In this study, we conducted a comprehensive simulation-based model comparison of GWAS performance across a range of trait complexities. First, we compared eight GWAS models across a range of heritabilities (0.3 to 0.8) using traits controlled by a fixed number of QTLs. Building on these results, we compared model performance along a gradient of polygenicity, simulating phenotypes controlled by 50 and 100 QTLs at a constant heritability (h² = 0.5). In addition to classical power evaluations, we also addressed mapping resolution by measuring the distance of significant markers from their underlying causal variants. This dual focus on detection and localization provides a more complete view of model behavior, especially under conditions of realistic trait architectures. The findings of this study will inform future GWAS-based complex trait dissection in crops, with relevance to both research and breeding.

Materials and Methods

Genotypic Data

Raw SNP data in HapMap format were obtained from the Maize HapMap project (Panzea Database; https://www.panzea.org).
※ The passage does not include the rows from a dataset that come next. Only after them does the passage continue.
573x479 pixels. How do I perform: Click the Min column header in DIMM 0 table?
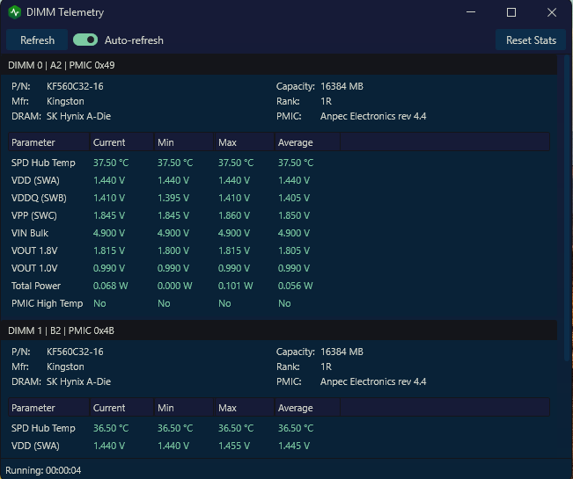(184, 142)
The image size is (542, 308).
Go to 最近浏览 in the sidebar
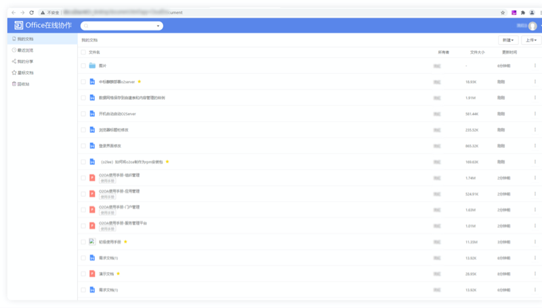24,50
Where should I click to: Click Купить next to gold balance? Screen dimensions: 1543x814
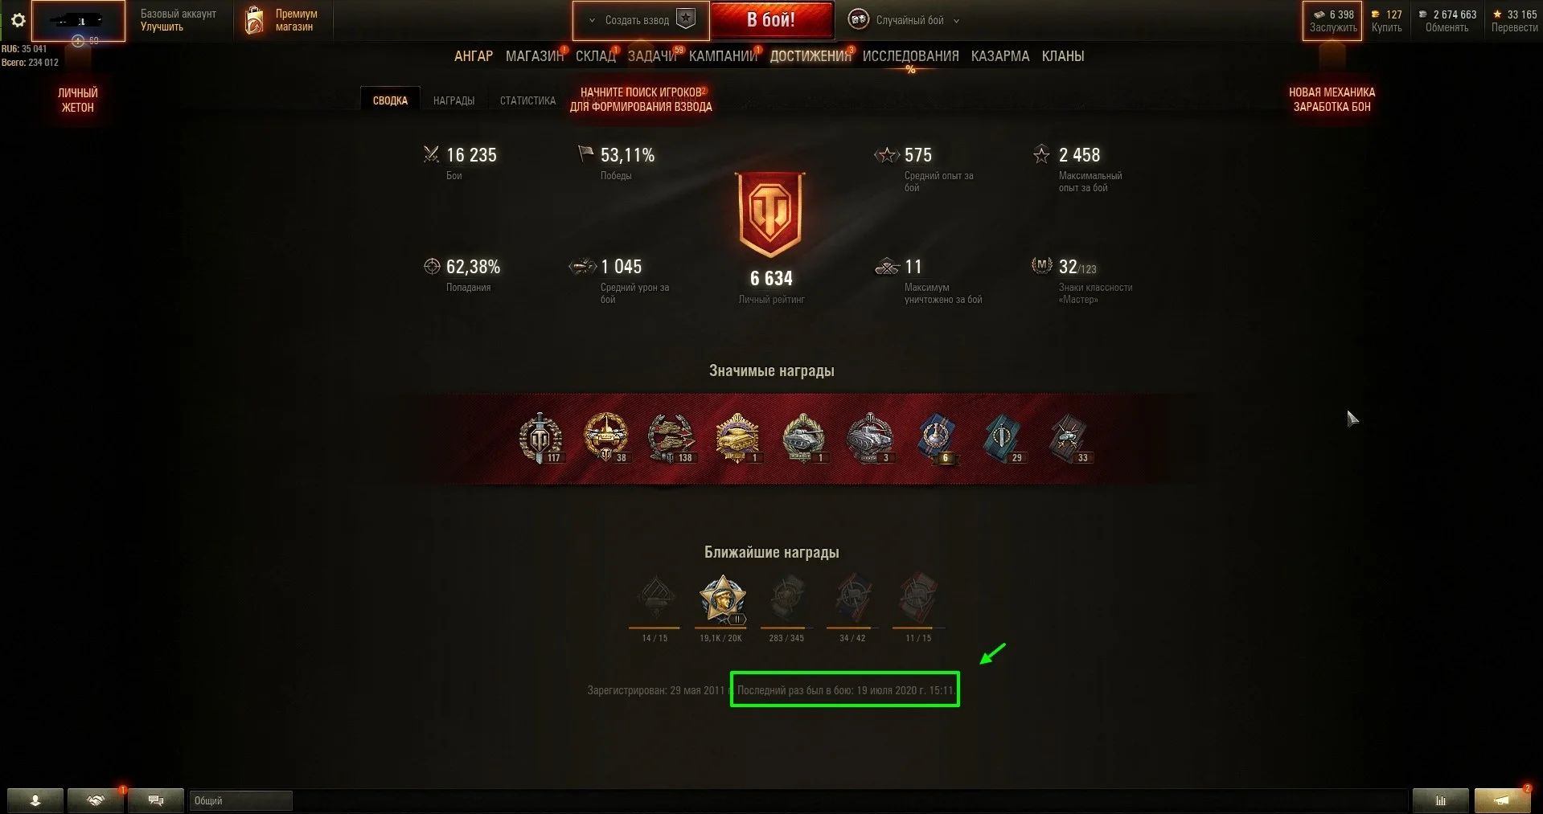click(1386, 27)
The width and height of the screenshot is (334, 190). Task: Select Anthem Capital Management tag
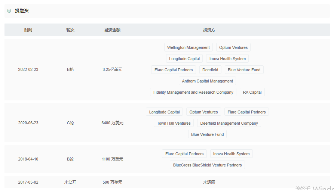click(x=207, y=81)
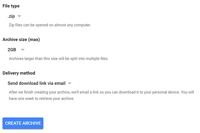The image size is (200, 133).
Task: Select the File type heading
Action: click(x=11, y=6)
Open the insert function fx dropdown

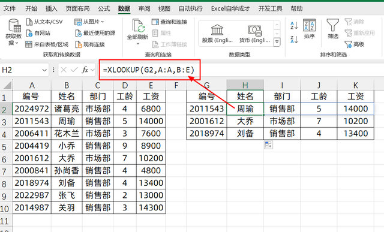92,70
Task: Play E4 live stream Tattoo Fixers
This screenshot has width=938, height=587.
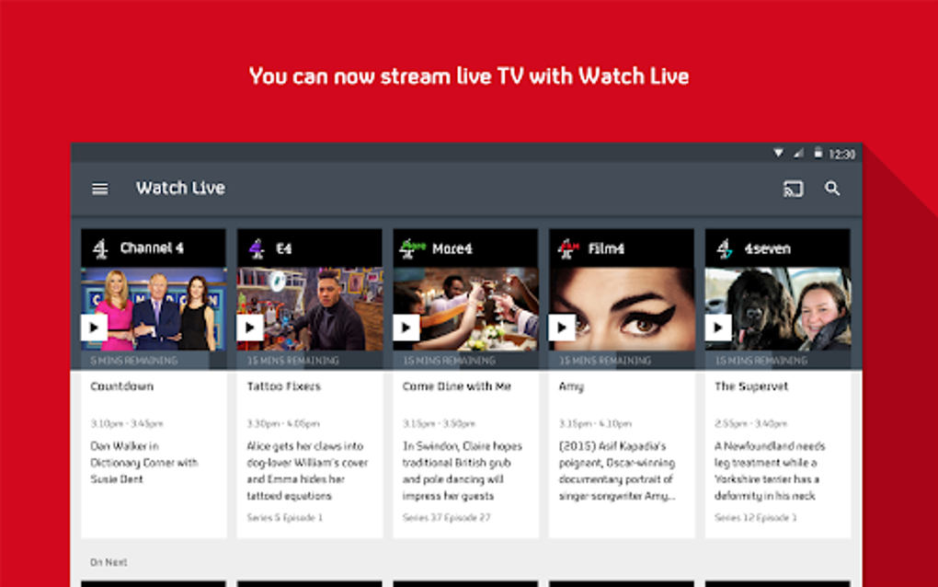Action: [x=250, y=328]
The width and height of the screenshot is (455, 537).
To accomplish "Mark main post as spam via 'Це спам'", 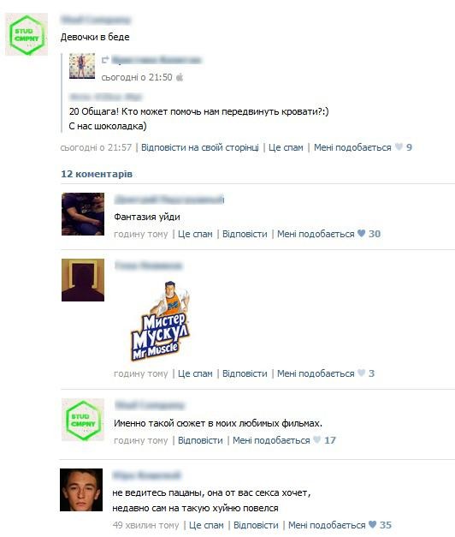I will 286,147.
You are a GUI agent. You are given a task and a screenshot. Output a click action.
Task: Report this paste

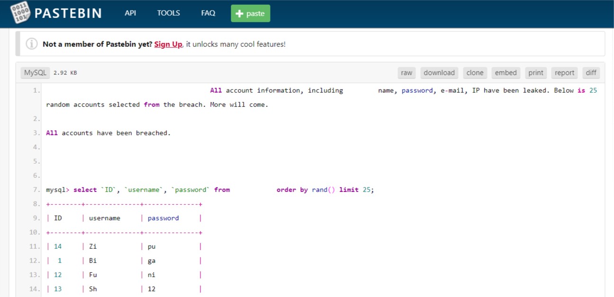point(564,73)
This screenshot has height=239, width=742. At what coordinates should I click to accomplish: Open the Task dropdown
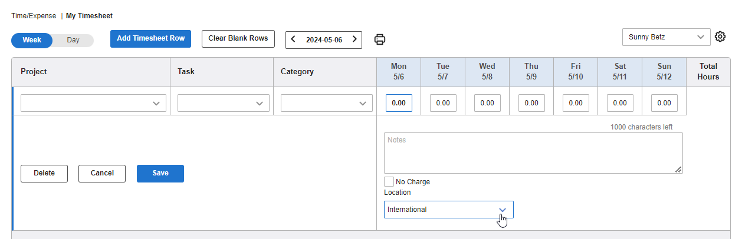click(x=224, y=103)
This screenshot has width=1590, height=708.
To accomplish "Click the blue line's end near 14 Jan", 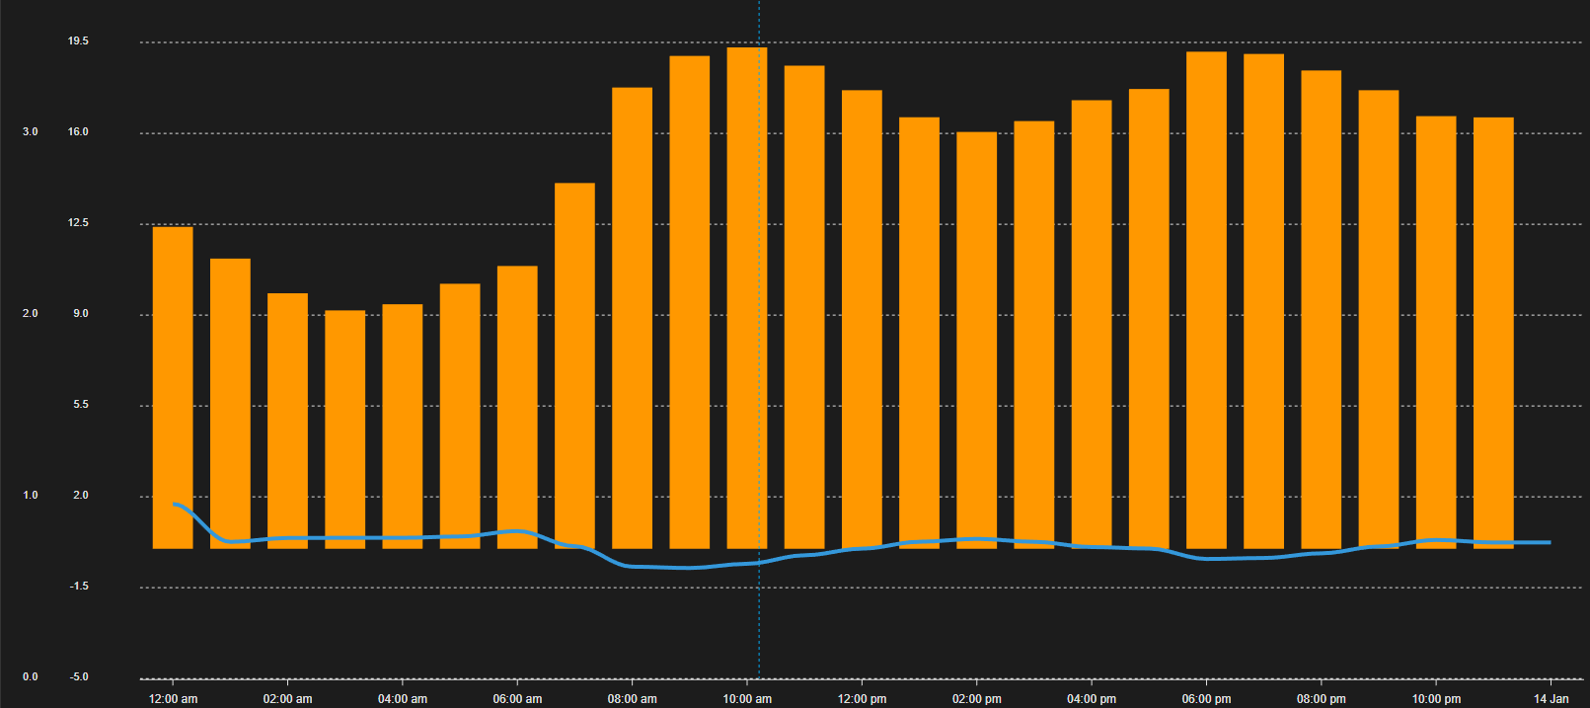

These data comprise genome-wide polymorphisms from the Maize Diversity Panel, including the Nested Association Mapping (NAM) population and inbred association lines. Comprehensive quality control was performed on the raw HapMap SNP dataset to ensure reliable downstream analysis. First, SNPs with high levels of missing data were removed by calculating the proportion of missing genotypes for each SNP and applying a cutoff of no more than 20% missingness. To filter out rare variants, a minor allele frequency (MAF) threshold was applied—retaining only those SNPs with a MAF of at least 0.05, based on the lowest observed allele frequency across the population. Following filtering, GAPIT with default settings was used to impute remaining missing genotypes. For improved computational efficiency during model comparisons, SNPs labeled as "chromosome 0," which typically represent unlinked markers, were excluded. This process resulted in a curated set of 28,921 high-quality SNPs. Although chromosome 0 SNPs were excluded in this analysis for practical reasons, it is recommended to retain these markers in standard GWAS pipelines, as they may capture biologically meaningful associations in broader population studies. To account for population structure in the genotypic data prior to phenotypic simulation, Principal Components Analysis (PCA) was conducted using the prcomp function in R (R Core Team, 2022) and iteratively within GWAS analyses through the GAPIT3 package (Wang and Zhang, 2021). It showed the 25 founder lines which is in accordance to the population structure of this panel.

Phenotypic Simulation

Phenotypic data (Y) were generated from the reduced genotypic dataset using a custom R script. Two uncorrelated quantitative traits were simulated, each across a range of heritability values from h² = 0.3 to 0.8. For each trait, 20 quantitative trait loci (QTLs) were randomly selected across the genome, and the corresponding SNP identifiers were archived for post-GWAS validation. QTL effects (g_j) were sampled from a standard normal distribution (μ = 0, σ² = 1). Phenotypes were modeled using an additive genetic model:

yᵢ = ∑ⱼ₌₁²⁰ gⱼ sᵢⱼ + eᵢ

where y_i is the phenotypic value of the i^th individual, s_ij is the genotype at the j^th QTL for the i^th individual, and e_i is the residual error. Additive genetic values were calculated as the sum of QTL effects weighted by genotypes. Residual variance (V_e) was determined by the relationship V_e = V_g(1 − h²)/h², where V_g is the additive genetic variance. Errors were sampled from a normal distribution (μ = 0, V_e) and added to the genetic values to produce the final phenotype. To model polygenic trait architectures, phenotypic data were also simulated using the GAPIT.Phenotype.Simulation function, specifying 50 and 100 QTLs under moderate heritability (h² = 0.5) using the same genotypic data. This approach mimics complex traits governed by many minor-effect loci, where each QTL contributes only a small proportion to the total phenotypic variance. Effect sizes were randomly assigned to avoid dominance by any single locus. These polygenic simulations were critical for evaluating GWAS model performance under varying levels of polygenicity, only top selected models from heritability study were chosen. Phenotypic quality control (pQC) included outlier detection via histograms, Q-Q plots, and the odetector R package (Cebeci et al., 2022), followed by Shapiro-Wilk tests for normality. No significant outliers were identified, and both traits conformed to normality assumptions (p > 0.05).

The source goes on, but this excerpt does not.